UNCLASSIFIED U.S. Department of State Case No. F-2014-20439 Doc No. C05765980 Date: 08/31/2015
RELEASE IN PART B6
From: sbwhoeop B61
Sent: Friday, January 1, 2010 12:44 PM
To: H
Subject:
Re: Happy New Year!
Krugman, in case you haven't seen:
January 1, 2010
Op-Ed Columnist
Chinese New Year
By PAUL KRUGMAN
It's the season when pundits traditionally make predictions about the year ahead. Mine concerns international economics:
I predict that 2010 will be the year of China. And not in a good way.
Actually, the biggest problems with China involve climate change. But today I want to focus on currency policy.
China has become a major financial and trade power. But it doesn't act like other big economies. Instead, it follows a
mercantilist policy, keeping its trade surplus artificially high. And in today's depressed world, that policy is, to put it bluntly,
predatory.
Here's how it works: Unlike the dollar, the euro or the yen, whose values fluctuate freely, China's currency is pegged by official policy at about 6.8 yuan to the dollar. At this exchange rate, Chinese manufacturing has a large cost advantage over its rivals, leading to huge trade surpluses.
Under normal circumstances, the inflow of dollars from those surpluses would push up the value of China's currency, unless it was offset by private investors heading the other way. And private investors are trying to get into China, not out of it. But China's government restricts capital inflows, even as it buys up dollars and parks them abroad, adding to a $2 trillion-plus hoard of foreign exchange reserves.
This policy is good for China's export-oriented state-industrial complex, not so good for Chinese consumers. But what about the rest of us?

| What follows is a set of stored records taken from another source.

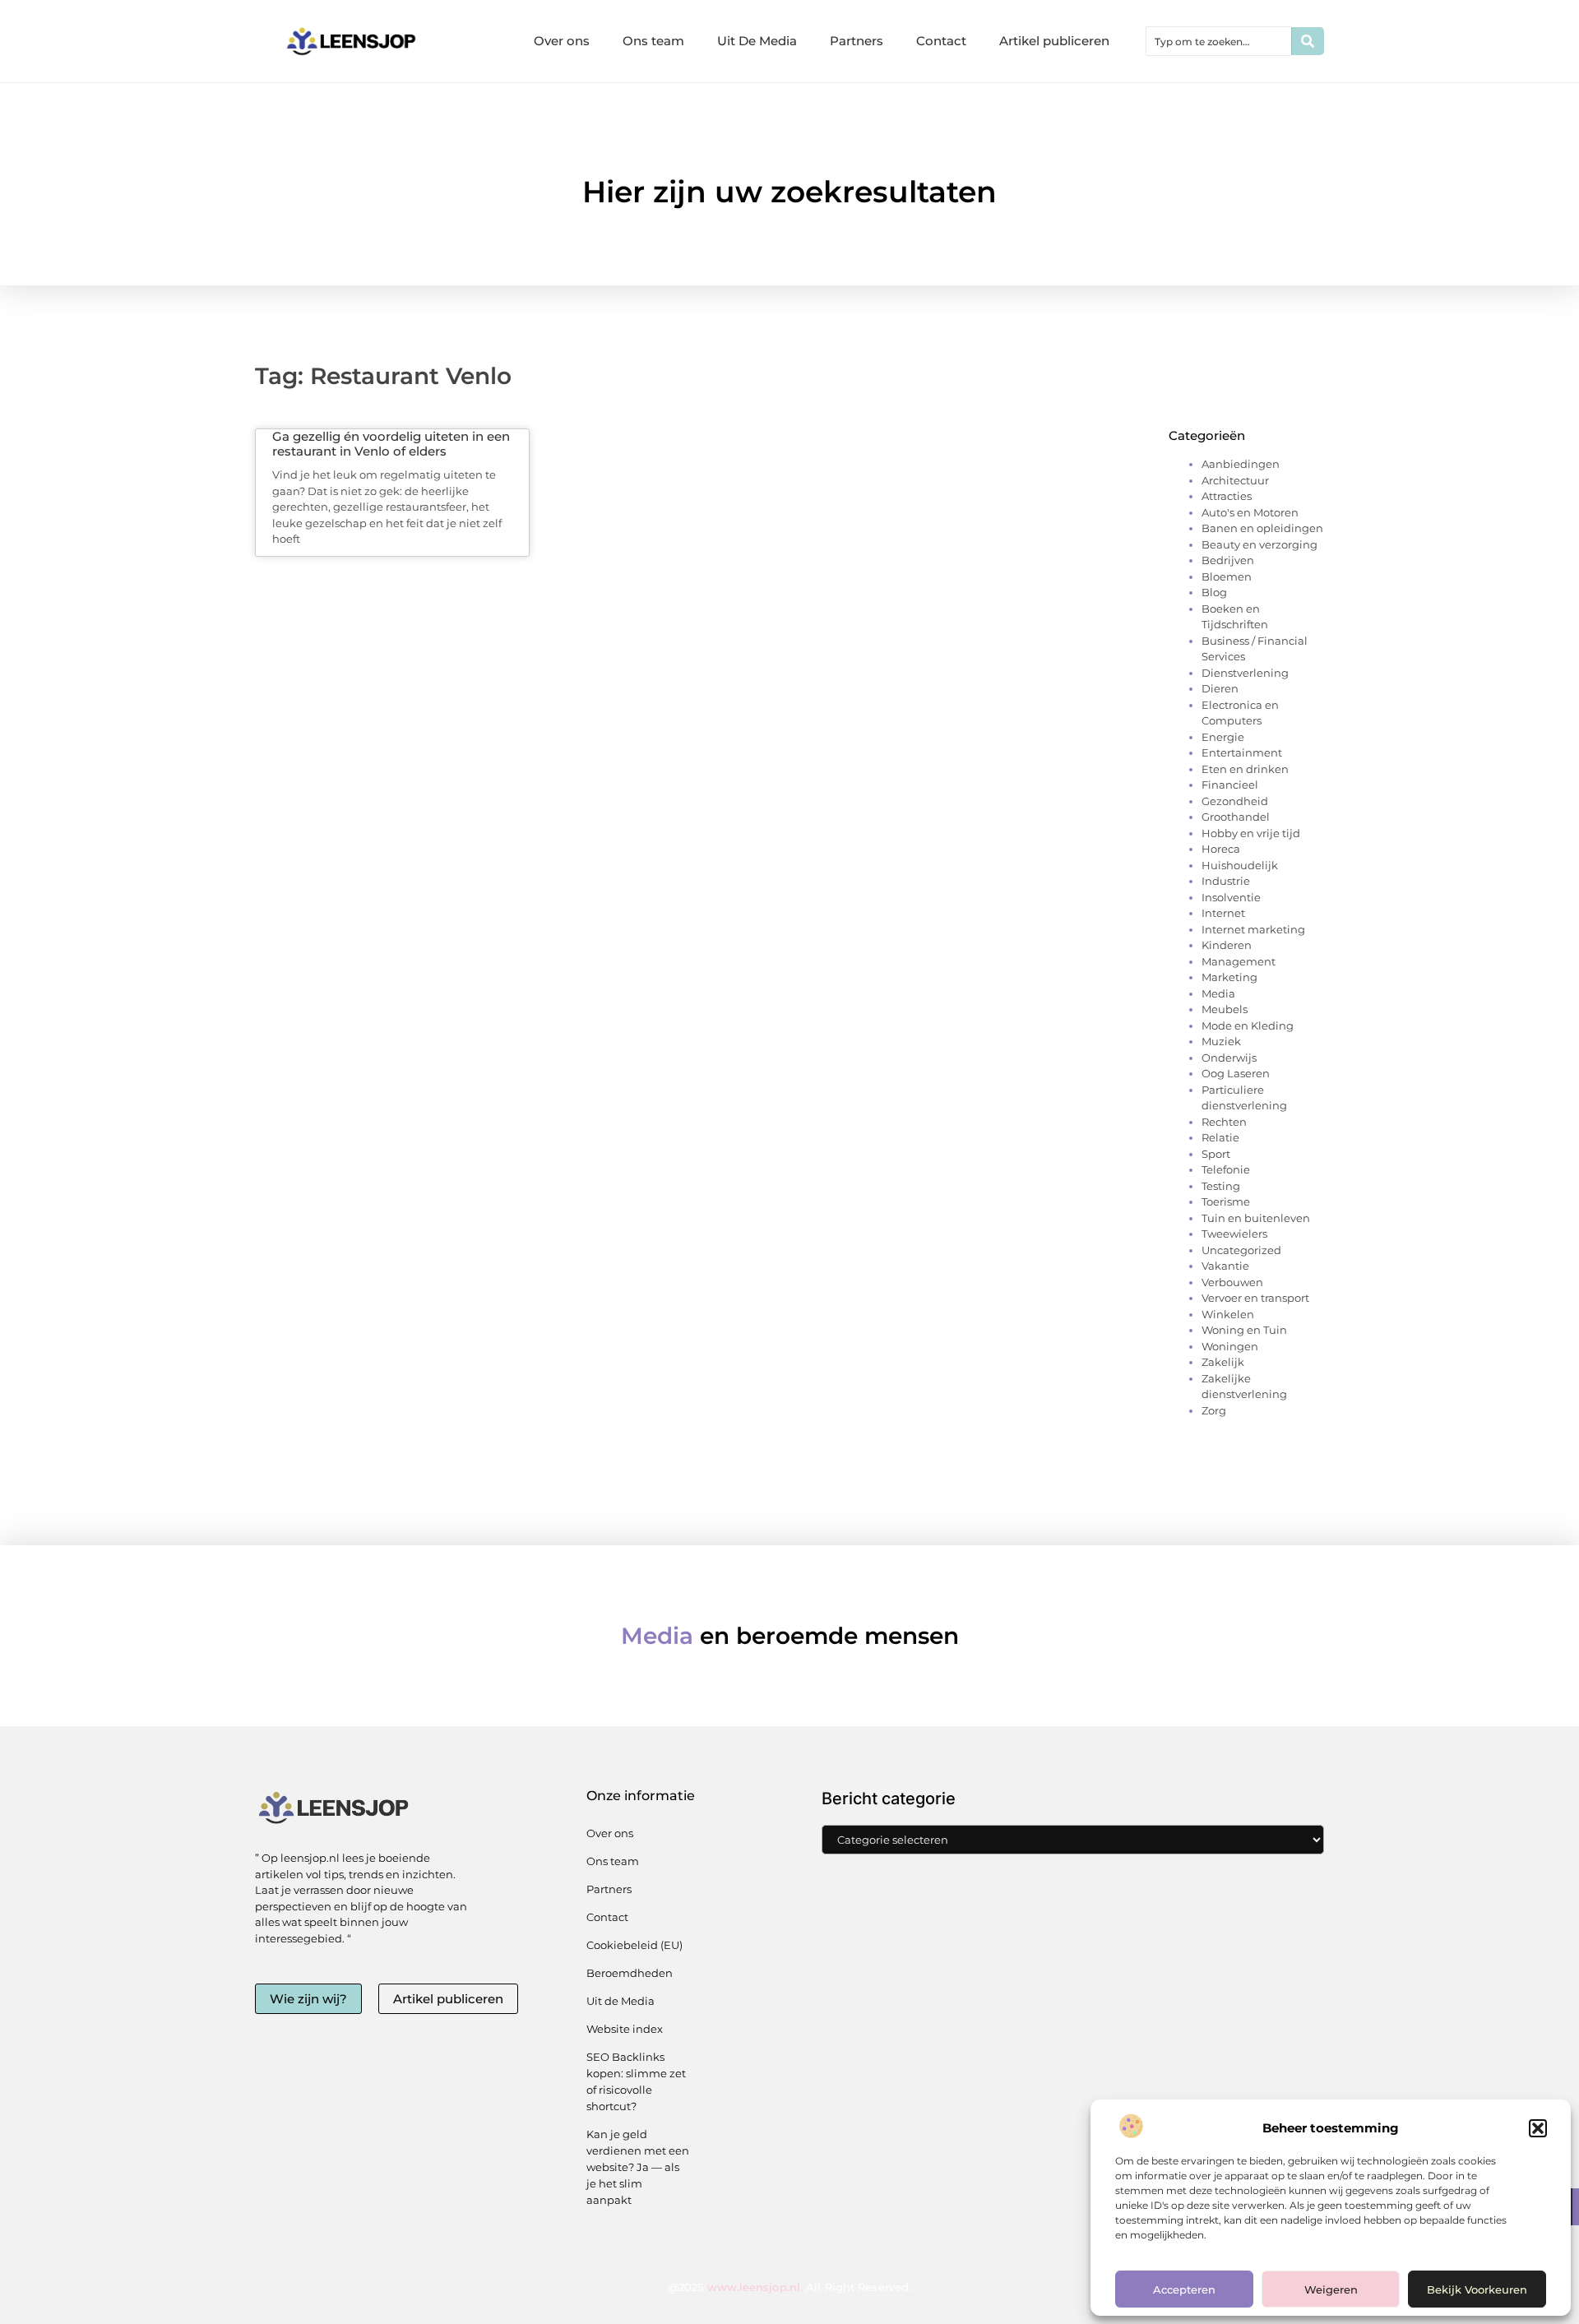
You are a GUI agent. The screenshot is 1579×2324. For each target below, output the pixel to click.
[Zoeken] (1307, 41)
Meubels (1225, 1009)
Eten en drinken (1245, 768)
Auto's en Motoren (1250, 512)
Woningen (1230, 1346)
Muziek (1221, 1041)
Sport (1216, 1153)
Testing (1221, 1185)
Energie (1223, 736)
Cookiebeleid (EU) (634, 1944)
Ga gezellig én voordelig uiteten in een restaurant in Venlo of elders (391, 443)
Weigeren (1331, 2289)
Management (1239, 961)
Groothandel (1236, 816)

In the past, China's accumulation of foreign reserves, many of which were invested in American bonds, was arguably doing us a favor by keeping interest rates low — although what we did with those low interest rates was mainly to inflate a housing bubble. But right now the world is awash in cheap money, looking for someplace to go. Short-term interest rates are close to zero; long-term interest rates are higher, but only because investors expect the zero-rate policy to end some day. China's bond purchases make little or no difference.

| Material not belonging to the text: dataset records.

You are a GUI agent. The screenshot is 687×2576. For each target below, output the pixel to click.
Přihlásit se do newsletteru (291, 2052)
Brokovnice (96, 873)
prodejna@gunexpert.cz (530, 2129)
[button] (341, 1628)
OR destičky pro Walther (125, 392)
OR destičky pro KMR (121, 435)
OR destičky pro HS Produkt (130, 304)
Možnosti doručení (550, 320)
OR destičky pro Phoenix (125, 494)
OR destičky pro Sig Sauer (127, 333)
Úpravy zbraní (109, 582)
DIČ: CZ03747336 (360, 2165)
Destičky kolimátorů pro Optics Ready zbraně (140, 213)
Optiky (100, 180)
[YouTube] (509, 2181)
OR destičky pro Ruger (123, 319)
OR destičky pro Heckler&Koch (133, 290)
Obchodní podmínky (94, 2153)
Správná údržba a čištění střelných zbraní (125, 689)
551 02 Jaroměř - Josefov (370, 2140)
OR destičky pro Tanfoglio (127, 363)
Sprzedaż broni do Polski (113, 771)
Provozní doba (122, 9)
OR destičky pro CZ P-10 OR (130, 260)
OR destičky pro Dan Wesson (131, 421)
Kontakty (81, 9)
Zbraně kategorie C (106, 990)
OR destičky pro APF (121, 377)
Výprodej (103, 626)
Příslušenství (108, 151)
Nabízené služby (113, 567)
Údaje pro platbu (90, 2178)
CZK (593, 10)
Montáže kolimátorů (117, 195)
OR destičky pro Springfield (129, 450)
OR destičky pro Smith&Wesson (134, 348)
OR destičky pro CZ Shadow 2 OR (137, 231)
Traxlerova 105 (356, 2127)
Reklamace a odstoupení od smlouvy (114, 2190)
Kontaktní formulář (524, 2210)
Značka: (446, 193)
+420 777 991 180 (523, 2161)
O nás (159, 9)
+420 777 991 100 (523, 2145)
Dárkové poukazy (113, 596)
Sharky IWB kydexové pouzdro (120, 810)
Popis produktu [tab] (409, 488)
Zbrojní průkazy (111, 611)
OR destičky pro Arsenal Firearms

Meanwhile, that trade surplus drains much-needed demand away from a depressed world economy. My back-of-the envelope calculations suggest that for the next couple of years Chinese mercantilism may end up reducing U.S. employment by around 1.4 million jobs.

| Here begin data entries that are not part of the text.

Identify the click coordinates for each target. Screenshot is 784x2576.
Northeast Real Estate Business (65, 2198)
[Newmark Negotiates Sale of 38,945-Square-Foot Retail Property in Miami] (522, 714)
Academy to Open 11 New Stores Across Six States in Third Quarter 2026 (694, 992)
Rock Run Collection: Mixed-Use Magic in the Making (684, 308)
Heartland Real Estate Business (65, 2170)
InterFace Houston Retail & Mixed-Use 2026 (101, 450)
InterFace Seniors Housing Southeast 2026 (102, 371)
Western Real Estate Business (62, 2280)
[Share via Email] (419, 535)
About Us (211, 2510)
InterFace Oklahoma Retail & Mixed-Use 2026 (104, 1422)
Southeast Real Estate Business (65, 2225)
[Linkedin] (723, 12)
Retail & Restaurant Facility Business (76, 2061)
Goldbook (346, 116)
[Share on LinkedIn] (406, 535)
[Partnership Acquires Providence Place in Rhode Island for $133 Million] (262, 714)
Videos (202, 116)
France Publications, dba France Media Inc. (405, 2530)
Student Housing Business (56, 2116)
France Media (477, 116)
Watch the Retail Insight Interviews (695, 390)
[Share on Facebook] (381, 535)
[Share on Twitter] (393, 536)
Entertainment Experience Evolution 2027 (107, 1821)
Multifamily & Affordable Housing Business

The Chinese refuse to acknowledge the problem. Recently Wen Jiabao, the prime minister, dismissed foreign complaints: "On one hand, you are asking for the yuan to appreciate, and on the other hand, you are taking all kinds of protectionist measures." Indeed: other countries are taking (modest) protectionist measures precisely because China refuses to let its currency rise. And more such measures are entirely appropriate.
Or are they? I usually hear two reasons for not confronting China over its policies. Neither holds water. First, there's the claim that we can't confront the Chinese because they would wreak havoc with the U.S. economy by dumping their hoard of dollars. This is all wrong, and not just because in so doing the Chinese would inflict large losses on themselves. The larger point is that the same forces that make Chinese mercantilism so damaging right now also mean that China has little or no financial leverage.
Again, right now the world is awash in cheap money. So if China were to start selling dollars, there's no reason to think it would significantly raise U.S. interest rates. It would probably weaken the dollar against other currencies — but that would be good, not bad, for U.S. competitiveness and employment. So if the Chinese do dump dollars, we should send them a thank-you note.